§ **EXERCISE DETAILS**
Quote exactly the lines from the start of the entries to the one with "Click the ADM", both ends included.

[ENTRIES SHOWN — start]

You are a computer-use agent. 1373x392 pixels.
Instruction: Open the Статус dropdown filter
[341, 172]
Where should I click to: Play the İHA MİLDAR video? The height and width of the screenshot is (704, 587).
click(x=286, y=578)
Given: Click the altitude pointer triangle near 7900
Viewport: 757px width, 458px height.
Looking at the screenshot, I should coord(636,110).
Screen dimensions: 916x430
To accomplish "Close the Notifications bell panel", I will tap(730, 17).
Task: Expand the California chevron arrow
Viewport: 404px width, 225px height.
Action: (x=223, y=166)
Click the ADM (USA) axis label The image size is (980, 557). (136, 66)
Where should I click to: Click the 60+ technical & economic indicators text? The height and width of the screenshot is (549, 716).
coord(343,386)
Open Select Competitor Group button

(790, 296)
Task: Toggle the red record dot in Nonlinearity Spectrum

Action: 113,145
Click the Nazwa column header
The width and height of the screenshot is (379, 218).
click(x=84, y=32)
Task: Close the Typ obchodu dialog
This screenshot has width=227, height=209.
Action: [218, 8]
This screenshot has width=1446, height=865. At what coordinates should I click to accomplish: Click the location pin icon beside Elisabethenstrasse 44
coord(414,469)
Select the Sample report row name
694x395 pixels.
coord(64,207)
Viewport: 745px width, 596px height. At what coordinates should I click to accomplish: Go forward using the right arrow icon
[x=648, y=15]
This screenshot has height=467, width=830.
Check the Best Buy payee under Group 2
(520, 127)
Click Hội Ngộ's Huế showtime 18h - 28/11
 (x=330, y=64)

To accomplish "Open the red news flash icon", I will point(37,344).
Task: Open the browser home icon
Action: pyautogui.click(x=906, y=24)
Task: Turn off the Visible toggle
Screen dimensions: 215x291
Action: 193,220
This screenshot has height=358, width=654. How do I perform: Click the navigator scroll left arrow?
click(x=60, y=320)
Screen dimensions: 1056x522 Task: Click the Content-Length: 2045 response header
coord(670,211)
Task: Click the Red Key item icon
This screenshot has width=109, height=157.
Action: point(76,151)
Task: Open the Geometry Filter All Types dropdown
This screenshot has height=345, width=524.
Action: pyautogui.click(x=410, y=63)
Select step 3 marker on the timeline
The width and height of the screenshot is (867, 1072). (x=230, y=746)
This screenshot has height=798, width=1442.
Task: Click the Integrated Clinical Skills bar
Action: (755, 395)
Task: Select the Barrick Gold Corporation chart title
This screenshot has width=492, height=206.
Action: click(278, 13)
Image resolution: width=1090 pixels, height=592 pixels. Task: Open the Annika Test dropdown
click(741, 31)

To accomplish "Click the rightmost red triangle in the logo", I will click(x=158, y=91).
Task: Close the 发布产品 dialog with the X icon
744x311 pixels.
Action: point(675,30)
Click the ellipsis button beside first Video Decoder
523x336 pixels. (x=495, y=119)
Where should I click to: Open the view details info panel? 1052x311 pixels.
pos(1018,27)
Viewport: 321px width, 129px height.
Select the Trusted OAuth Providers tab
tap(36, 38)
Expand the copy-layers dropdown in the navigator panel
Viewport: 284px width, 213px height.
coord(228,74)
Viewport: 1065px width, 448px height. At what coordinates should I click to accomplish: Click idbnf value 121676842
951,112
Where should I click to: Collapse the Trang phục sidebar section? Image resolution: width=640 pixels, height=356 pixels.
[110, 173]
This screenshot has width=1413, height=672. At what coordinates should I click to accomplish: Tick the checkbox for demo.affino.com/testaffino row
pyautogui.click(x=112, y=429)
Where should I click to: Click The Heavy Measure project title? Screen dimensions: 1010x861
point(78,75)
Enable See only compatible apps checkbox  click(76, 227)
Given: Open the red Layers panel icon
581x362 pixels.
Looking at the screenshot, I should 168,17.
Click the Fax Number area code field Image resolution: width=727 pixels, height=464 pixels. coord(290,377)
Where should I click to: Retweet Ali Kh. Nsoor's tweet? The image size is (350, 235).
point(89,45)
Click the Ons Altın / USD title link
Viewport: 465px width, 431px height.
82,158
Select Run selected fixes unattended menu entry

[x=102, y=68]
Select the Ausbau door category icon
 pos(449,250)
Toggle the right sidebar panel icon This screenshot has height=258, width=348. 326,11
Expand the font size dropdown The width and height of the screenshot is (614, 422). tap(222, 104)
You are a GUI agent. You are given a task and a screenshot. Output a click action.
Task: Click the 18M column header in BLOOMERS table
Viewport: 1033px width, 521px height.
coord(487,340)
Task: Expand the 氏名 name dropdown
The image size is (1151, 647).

[ENTRIES SHOWN — finish]

§ **RESPONSE AREA**
You are a computer-use agent. 1373x392 pixels.
Instruction: Open the Статус dropdown filter
[341, 172]
Where should I click to: Play the İHA MİLDAR video? The height and width of the screenshot is (704, 587).
click(x=286, y=578)
Given: Click the altitude pointer triangle near 7900
Viewport: 757px width, 458px height.
Looking at the screenshot, I should coord(636,110).
Screen dimensions: 916x430
To accomplish "Close the Notifications bell panel", I will tap(730, 17).
Task: Expand the California chevron arrow
Viewport: 404px width, 225px height.
Action: (x=223, y=166)
Click the ADM (USA) axis label The image size is (980, 557). (136, 66)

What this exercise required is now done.